Atlas zur allgemeinen österreichischen
Geschichte, Verlag Ed. Hölzl, Wien 1966, Seite 64
Die Bezeichnung "Russische"
Besatzungszone müsste richtig lauten "Sowjetische" Besatzungszone
Am 13. April 1945 zogen Rotarmisten auf dem Dach der Wiener Hofburg die Sowjetflagge auf. Die provisorische Staatsregierung unter der Führung von Dr. Karl Renner wurde am 27. April von der Sowjetunion, aber nicht von den drei westlichen Alliierten anerkannt. Die amerikanischen Streitkräfte überschritten am 28. April die Grenzen zu Tirol, am 29. April überquerten die französischen Truppen die Grenze in Vorarlberg und am 6. Mai betraten britische Truppen in Kärnten österrreichischen Boden. Erst am 9. Juli einigten sich die Alliierten auf die Einteilung von vier Besatzungszonen in Österreich. In Wien übernahmen die amerikanischen, britischen und französischen Streitkräfte aber erst am 1. Sept. ihre Bereiche. Am 11. Sept. nahm der Alliierte Rat in Wien seine Arbeit auf. Im Zuge einer 3-tägigen Länderkonferenz (24. - 26. Sept.) wurde die provisorische Staatsregierung umgebildet, die - nach Zustimmung durch den Alliierten Rat - am 20. Okt. ihre Arbeit für ganz Österreich aufnahm. Am 25. Nov. fanden Nationalrats- und Landtagswahlen statt, bei der ehemalige Nationalsozialisten nicht wahlberechtigt waren.
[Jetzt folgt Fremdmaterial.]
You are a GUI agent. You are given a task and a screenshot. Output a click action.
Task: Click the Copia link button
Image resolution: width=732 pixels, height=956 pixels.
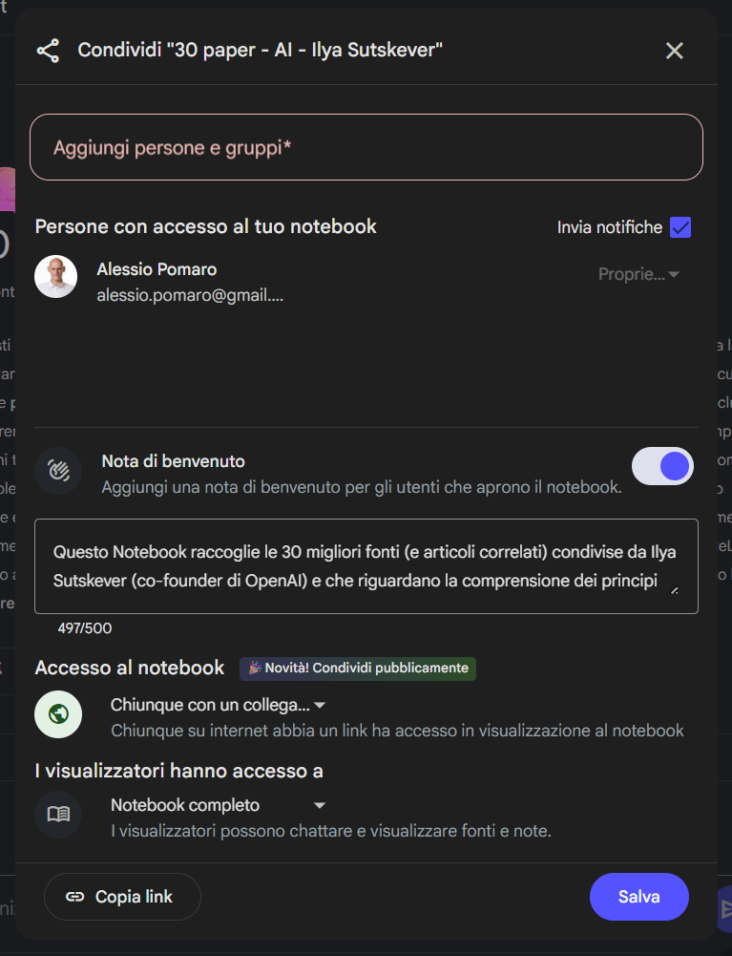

Das Ergebnis war mit lediglich 5,4% der Stimmen für die Kommunisten niederschmetternd. Dennoch wurden die Wahlen von den Sowjets anerkannt. Die Vier im Jeep Das Schlagwort
"Die Vier im Jeep“ steht sprichwörtlich für die Besatzungszeit
in Österreich bzw. in Wien.
Zum Verlassen einer Besatzungszone war ein 4-sprachiger Identitätsausweis notwendig. Die ständige Kontrolle für Personen- und Lastenverkehr an der Demarkationslinie wurde erst am 9. Juni 1953 aufgehoben. Nicht alle Besatzer erfreuten sich großer Beliebtheit. Der am 12. März 1950 im Apollokino in Wien erstaufgeführte Film "Der Dritte Mann"[1] enthält einen vielsagenden Ausspruch: "Eines ist sicher, die Befreiung hab' ich mir aber ganz anders vorgestellt!" 1955 - Österreich ist frei Nach 259 Sitzungen mit den
Repräsentanten der Alliierten, nach 10 Jahren des Wartens, Hoffens
und Bangens, wird am 15. Mai 1955 im Marmorsaal des Oberen Belvedere in
Wien der Staatsvertrag von den Außenministern Molotow (Sowjetunion),
Macmillan
(Großbritanien), Dulles (Vereinigte Staaten von Amerika),
Pinay
(Frankreich) und Figl (Österreich), unterzeichnet, der aber
erst nach der parlamentarischen Genehmigung und der Ratifizierung durch
die Staatsoberhäupter aller fünf Staaten rechtswirksam
wird.
Am 7. Juni verabschiedet der österreichische Nationalrat die "Entschließung betreffend die Erklärung der immerwährenden Neutralität Österreichs". Im Hinblick auf diese Entschließung, die von der Sowjetunion als Instrument zur Erfüllung der von Österreich im Moskauer Memorandum übernommenen Verpflichtungen erachtet wird, ratifiziert die Sowjetunion am 11. Juni den Staatsvertrag. Das alliierte Verbot der militärischen Betätigung fällt am 8. Juli und am 27. Juli hinterlegt Frankreich als letzter Staat die Ratifizierungsurkunde im Außenministerium der SU in Moskau. Damit tritt der Vertrag endgültig in Kraft. Ebenfalls am 27. Juli, 11 Uhr, erklärt der französische Hochkommissar Seydoux de Clausonne im Namen seiner Kollegen Iljitschow (SU), Penfield (USA) und Wallinger (GB), "dass die Alliierte Kommission für Österreich aufgehört hat zu bestehen." Die B-Gendarmerie[2] wird in "provisorische Grenzschutzabteilungen" umbenannt. Damit erhält Österreich wieder seine volle Souveränität. Innerhalb von 90 Tagen haben alle Besatzungssoldaten das Land zu verlassen. Das österreichische Wehrgesetz wird am 7. September vom Nationalrat beschlossen. Am 19. September um 20 Uhr verlässt der letzte Sowjetsoldat Österreich. Am 25. Oktober endet offiziell die Besatzungszeit. Am 26. Oktober verpflichtet
sich die Republik Österreich im Bundesverfassungsgesetzes über
die immerwährende Neutralität (BGBl 1955/211) "keinem militärischen
Bündnis beizutreten", sich selbst "mit allen zu Gebote stehenden Mitteln
zu verteidigen" und "die Errichtung militärischer Stützpunkte
fremder Staaten auf seinem Territorium nicht zuzulassen".